4. a logic algebra principle that mark is relevant and 0 mark
Some positions of the place value W of character string S are " 1 ", mean that proposition " character string S has in certain character unit or certain group character unit " is true exactly.For two character string S
aand S
b, W
acertain k position be 1, mean proposition " character string S exactly
ahave in certain k character unit or certain k group character unit " be true; If W
ball corresponding certain k positions are 1, mean proposition " character string S exactly
bhave in certain k character unit or certain k group character unit " be also true.Nature, W
bother certain m-k position may be had to be 1, and W
athese certain m-k positions are 0.This relation logic algebra formula is just expressed as: W
a→ W
b=W
t, legibility directly perceived.But and the programming language of not all and Database Systems have " position is contained " operational symbol, so need to convert by logic algebra principle in application.

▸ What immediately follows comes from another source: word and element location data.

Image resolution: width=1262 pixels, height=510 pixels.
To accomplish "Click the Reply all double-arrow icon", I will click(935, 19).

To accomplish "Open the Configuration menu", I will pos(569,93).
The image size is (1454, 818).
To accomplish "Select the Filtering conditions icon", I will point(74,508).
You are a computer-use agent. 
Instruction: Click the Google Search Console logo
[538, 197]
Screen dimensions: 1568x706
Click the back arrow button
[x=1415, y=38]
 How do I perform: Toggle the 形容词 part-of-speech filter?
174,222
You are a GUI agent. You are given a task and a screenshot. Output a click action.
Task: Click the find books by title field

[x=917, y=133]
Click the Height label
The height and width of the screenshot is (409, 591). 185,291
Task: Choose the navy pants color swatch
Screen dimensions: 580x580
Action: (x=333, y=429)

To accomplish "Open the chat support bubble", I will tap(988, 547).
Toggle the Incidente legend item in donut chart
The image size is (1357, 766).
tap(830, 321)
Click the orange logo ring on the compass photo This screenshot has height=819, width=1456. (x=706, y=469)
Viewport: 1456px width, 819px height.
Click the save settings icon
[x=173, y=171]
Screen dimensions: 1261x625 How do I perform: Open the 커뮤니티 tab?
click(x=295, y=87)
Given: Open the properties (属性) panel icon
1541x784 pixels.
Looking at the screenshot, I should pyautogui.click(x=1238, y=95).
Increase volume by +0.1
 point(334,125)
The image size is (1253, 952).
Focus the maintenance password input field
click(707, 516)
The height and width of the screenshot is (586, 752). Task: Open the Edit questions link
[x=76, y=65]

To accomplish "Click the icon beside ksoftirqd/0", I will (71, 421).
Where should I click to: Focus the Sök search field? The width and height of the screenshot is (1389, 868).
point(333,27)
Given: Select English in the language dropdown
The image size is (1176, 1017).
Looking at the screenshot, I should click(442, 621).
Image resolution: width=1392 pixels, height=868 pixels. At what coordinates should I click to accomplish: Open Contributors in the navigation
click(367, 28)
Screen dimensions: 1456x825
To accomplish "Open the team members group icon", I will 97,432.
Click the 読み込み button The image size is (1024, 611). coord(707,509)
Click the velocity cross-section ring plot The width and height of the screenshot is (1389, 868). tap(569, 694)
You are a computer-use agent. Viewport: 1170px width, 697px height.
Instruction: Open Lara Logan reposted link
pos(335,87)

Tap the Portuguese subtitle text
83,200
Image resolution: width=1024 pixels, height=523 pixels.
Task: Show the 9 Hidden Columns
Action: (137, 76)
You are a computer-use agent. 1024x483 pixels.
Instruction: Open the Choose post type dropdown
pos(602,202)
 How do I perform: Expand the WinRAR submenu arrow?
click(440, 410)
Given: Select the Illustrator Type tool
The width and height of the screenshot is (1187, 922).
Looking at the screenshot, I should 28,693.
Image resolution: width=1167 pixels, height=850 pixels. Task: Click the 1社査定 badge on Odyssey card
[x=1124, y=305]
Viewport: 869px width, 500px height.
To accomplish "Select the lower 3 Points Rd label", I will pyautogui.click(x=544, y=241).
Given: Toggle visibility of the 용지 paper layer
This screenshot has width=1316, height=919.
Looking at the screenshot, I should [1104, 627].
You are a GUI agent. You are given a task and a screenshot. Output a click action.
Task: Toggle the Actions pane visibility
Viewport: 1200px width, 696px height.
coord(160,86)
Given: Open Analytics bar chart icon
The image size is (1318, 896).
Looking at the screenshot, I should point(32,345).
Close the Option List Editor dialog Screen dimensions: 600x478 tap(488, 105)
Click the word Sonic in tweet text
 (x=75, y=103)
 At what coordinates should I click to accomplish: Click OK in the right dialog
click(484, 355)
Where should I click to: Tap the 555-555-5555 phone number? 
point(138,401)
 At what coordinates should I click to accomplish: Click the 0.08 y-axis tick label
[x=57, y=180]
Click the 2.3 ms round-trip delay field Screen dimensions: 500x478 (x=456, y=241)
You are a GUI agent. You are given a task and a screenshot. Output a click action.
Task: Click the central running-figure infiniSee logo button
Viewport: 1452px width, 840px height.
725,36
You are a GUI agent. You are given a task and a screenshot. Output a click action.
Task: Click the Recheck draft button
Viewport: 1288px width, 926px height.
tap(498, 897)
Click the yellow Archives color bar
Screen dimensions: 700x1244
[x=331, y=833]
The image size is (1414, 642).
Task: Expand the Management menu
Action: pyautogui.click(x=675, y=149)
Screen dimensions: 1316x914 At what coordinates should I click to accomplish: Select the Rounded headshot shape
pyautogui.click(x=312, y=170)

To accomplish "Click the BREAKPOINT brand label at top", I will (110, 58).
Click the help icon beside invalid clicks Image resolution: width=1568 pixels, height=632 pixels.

From Boolean calculation theorem
known, if a → b=1, then
same, the place value for n position also has: if W
a→ W
b=W
t, then
Also can obtain:
W
a|W
b=W
b
W
a&W
b=W
a
From logical operation theorem
It is known,
W
a→ W
b=W
t, then
So available one each " position " is the data W of 1
tmark place value, if character string comprises a certain character unit, then corresponding position is labeled as 0, this mode is called 0 mark.As:
The place value of big
be 10111101011111111111111111111111
The place value of bigger
be 10110101011111111011111111111111
Obviously
Also can obtain:
More directly perceived with truth table:
W a | W b | W a→W b=W T | W a&W b=W a | W a|W b=W b | ? | ? |
0 | 0 | 1 | 0 | 0 | ? | ? |
0 | 1 | 1 | 0 | 1 | ? | ? |
1 | 0 | 0 | 0 | 1 | ? | ? |
1 | 1 | 1 | 1 | 1 | ? | ? |
Described above is, how to use modal bit arithmetic symbol to carry out place value and compare, the principle of screening probability communicates.Certainly, during 0 mark, m, k all refer to the number of 0.But the bit arithmetic that each programming language and database provide symbol quantity differs, the concrete operations of other bit arithmetic symbol, can release by logic algebra principle.Use logic algebra principle, carry out equivalence transformation, show that formula should for the purpose of brief being suitable for, instead of become more complicated and more complicated certainly.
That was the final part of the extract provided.